Hypervisor and Container
A hypervisor is a piece of software, firmware, or hardware that VMs run on top of. The hypervisors themselves run on physical computers, referred to as the “host machine”.
- Type I Hypervisor: This type of hypervisor is deployed as a bare-metal installation. This means that the first thing to be installed on a server as the operating system will be the hypervisor. The benefit of this software is that the hypervisor will communicate directly with the underlying physical server hardware. Those resources are then paravirtualized and delivered to the running VMs. This is the preferred method for many production systems.
- Type II Hypervisor: This model is also known as a hosted hypervisor. The software is not installed onto the bare-metal, but instead is loaded on top of an already live operating system. For example, a server running Windows Server 2008R2 can have VMware Workstation 8 installed on top of that OS. Although there is an extra hop for the resources to take when they pass through to the VM – the latency is minimal and with today’s modern software enhancements, the hypervisor can still perform optimally.
- Containers: Share the OS kernel of the host and thus are lightweight. However, each container must have the same OS kernel.
What is a Container
Available for both Linux and Windows based apps, containerized software will always run the same, regardless of the environment.
Containers isolate software from its surroundings, for example differences between development and staging environments and help reduce conflicts between teams running different software on the same infrastructure. The container lives as long as the application process inside of it is running. As soon as the process stops, the container will also stop.
The sandbox, or container, can have access to its host’s resources. You can specify how much compute and memory the sandbox should have access to as well as what kind of networking should occur.
LXC: The original Linux container is Linux Containers, commonly known as LXC. LXC is a Linux operating system-level virtualization method for running multiple isolated Linux systems on a single host. Namespaces and cgroups features make LXC possible.
Windows has two type of containers; Windows Server Containers and Hyper-V Containers
- Windows Server containers containers share the kernel from the host operating system, so they’re lightweight and fast. When you run a process inside a container, the process actually runs on the host and you can see it listed in Task Manager or Get-Process.These containers do not provide a hostile security boundary and should not be used to isolate untrusted code.
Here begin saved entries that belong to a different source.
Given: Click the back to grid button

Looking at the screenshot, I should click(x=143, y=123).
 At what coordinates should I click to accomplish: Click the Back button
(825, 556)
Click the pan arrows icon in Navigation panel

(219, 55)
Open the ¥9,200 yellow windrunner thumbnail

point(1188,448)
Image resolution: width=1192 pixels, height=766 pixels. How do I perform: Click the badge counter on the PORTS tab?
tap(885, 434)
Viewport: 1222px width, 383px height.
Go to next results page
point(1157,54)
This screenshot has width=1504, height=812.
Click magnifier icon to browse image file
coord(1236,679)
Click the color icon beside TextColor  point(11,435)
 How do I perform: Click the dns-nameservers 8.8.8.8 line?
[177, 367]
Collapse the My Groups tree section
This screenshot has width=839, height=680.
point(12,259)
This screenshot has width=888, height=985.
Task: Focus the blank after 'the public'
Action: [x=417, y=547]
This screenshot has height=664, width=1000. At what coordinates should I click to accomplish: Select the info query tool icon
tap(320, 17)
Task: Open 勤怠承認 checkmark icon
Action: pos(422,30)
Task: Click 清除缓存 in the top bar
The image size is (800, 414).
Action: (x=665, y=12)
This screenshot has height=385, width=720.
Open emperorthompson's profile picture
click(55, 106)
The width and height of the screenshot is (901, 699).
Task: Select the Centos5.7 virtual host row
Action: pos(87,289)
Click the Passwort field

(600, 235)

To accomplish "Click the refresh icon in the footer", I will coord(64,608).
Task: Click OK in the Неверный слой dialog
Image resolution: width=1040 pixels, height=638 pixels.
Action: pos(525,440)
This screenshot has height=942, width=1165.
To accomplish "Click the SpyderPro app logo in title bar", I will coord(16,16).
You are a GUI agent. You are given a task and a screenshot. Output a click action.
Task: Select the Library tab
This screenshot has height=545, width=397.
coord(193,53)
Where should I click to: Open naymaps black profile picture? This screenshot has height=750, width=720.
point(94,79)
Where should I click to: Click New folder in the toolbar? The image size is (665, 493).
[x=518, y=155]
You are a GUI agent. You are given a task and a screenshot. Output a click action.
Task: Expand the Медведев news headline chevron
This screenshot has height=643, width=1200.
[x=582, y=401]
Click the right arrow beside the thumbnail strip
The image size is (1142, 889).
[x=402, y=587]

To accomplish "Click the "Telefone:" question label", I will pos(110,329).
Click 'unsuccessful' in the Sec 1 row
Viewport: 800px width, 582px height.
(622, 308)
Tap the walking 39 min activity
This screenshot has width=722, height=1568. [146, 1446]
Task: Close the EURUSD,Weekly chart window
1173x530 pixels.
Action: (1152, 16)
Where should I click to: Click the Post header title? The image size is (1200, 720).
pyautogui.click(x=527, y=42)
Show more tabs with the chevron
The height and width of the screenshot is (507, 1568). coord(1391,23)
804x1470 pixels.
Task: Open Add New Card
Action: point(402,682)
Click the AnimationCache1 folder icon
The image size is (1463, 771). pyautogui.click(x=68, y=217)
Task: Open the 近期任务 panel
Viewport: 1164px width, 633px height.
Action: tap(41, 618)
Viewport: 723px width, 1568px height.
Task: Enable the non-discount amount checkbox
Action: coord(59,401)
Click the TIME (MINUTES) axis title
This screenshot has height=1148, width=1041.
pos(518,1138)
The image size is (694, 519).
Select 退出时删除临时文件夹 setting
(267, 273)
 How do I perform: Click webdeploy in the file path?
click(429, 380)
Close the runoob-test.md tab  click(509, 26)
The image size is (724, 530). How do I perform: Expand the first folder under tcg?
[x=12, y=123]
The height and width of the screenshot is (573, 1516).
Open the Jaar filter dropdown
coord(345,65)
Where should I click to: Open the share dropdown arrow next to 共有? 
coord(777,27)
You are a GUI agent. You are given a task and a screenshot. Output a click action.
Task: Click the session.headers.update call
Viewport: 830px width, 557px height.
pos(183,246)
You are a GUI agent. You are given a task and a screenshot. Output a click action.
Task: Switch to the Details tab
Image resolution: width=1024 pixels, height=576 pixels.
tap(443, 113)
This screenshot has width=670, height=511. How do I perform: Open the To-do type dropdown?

- Hyper-V containers or aka “isolated containers” run in a very thin virtual machine on top of the host, the kernel of the container host is not shared with other containers on the same host. When you run a process inside a Hyper-V container, the host doesn’t know about it. Hyper-V containers provide higher isolation, and the VM layer is minimal, so performance is still good. These containers are designed for hostile multitenant hosting with the same security assurances of a virtual machine
vSphere Integrated Containers enables VMware customers to deliver a production-ready container solution to their developers and DevOps teams. By leveraging their existing SDDC, customers can run container-based applications alongside existing virtual machine based workloads in production without having to build out a separate, specialized container infrastructure stack.
Docker started out as an open source project to build specialized LXC, it later morphed into its own container runtime environment. At a high level, Docker is a Linux utility that can efficiently create, ship, and run containers.